> [PASSAGE GIVEN]
# What are your favorite algea eaters?



## shannon (Jan 30, 2004)

Hi everyone...

What are your favorite algea eaters? I like the gentle and dainty Otocinclus and the Rubber nose Pleco who doesn't get very large  

Shannon


----------



## ryuken168 (Feb 5, 2004)

*Favorite algae eaters*

Hi Shannon,

My favorite algae eaters are Cherry reds and Amano shrimp. I can spend endless hours watching them in front of my tanks.
On the pleco side, I like the clown peco which stays pretty small and keeps my driftwood clean.
Pygmy cory are fun to watch, but noy much of a algae cleaner.

Ken


----------



## Sir_BlackhOle (Jan 25, 2004)

My favorite subject! I love my Columbian spotted pleco, ottos, and SAE! I cant wait to get my big tank so I can add more! They are all so interesting!


----------



## ginnie5 (Feb 16, 2004)

*right now I'm really enjoying my..*

SAE's. I have 4 in the 75 and they are so neat to watch. They school together adn move from plant to plant in a team. I also like my bushy nose plecs. I had a clown but we never saw him. Also have about 5 ottos in the 75 that have been in there forever. Can't seem to keep them alive in any other tank though. I'd like to get my hands on some of those cherry red shrimp sometime soon. Maybe put them in the 20l. The angels in the 75 would see them as a snack


----------



## tsunami (Jan 24, 2004)

I love my cherry red and amano shrimp. Always entertaining and flitting around, picking at any surface (wood, rock, substrate, plant) they happen to land upon. They tend to congregate, IME, in certain areas at night.

> [SET PROBLEM] List the username of every person who posted in the forum thread about favorite algae eaters. You won't need the records for this.

[Records from a collection]
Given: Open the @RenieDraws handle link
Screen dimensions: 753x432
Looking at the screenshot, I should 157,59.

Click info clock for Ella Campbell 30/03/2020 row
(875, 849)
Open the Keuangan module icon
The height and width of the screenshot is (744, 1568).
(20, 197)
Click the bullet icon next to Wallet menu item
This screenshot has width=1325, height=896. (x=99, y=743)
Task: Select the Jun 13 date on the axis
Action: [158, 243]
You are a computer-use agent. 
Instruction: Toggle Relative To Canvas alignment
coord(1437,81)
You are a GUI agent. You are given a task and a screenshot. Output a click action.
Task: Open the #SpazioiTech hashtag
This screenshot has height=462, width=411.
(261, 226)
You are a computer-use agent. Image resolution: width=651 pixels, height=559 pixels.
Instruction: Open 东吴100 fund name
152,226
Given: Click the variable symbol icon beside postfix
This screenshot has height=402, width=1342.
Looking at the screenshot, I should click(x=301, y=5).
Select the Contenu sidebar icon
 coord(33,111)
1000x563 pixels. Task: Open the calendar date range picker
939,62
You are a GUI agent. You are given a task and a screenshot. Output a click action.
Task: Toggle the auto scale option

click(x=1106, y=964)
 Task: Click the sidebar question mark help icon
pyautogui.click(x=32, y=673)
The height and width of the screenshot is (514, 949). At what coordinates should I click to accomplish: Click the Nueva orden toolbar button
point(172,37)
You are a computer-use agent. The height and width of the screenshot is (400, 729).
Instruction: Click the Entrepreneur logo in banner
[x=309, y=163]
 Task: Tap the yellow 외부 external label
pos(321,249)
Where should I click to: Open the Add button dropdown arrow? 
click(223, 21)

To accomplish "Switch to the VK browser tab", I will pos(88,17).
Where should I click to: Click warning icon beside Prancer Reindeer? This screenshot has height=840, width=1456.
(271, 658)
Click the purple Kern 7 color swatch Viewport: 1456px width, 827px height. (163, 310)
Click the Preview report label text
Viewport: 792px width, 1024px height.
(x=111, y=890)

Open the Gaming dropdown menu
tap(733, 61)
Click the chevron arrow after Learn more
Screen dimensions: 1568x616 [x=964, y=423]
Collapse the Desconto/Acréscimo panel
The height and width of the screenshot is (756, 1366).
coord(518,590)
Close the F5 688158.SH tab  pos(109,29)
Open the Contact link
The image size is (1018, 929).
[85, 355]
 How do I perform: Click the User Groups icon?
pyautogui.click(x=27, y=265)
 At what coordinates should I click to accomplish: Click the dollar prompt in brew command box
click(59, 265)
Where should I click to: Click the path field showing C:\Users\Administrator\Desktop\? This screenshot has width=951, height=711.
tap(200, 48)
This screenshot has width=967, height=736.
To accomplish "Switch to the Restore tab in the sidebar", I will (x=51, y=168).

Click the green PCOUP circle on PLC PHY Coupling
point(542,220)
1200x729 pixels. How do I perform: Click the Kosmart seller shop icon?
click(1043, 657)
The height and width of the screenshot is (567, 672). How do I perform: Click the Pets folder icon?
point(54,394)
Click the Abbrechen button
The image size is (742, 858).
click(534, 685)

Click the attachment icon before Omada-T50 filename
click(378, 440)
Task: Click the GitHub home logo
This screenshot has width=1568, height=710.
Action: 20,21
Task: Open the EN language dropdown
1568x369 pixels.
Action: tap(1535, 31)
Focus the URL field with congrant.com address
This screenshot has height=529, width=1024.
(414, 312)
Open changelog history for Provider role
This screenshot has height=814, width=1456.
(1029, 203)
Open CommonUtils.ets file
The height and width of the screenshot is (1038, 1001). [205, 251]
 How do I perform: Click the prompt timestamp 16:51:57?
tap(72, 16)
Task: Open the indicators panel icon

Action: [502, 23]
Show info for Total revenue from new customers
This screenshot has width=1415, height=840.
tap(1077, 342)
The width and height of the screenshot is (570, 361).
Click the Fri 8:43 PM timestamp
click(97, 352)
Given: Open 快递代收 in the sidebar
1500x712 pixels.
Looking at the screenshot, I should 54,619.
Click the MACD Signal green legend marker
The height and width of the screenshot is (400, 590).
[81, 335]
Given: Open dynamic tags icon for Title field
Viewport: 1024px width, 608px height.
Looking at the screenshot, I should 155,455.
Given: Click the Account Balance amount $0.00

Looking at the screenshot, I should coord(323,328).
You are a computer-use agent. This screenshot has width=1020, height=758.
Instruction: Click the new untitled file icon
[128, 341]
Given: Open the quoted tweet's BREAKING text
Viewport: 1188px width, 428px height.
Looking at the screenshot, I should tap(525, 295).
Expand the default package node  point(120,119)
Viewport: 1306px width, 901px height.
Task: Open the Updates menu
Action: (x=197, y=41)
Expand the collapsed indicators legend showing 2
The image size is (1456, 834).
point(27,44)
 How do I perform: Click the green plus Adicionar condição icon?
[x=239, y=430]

> [IN RESPONSE] shannon, ryuken168, Sir_BlackhOle, ginnie5, tsunami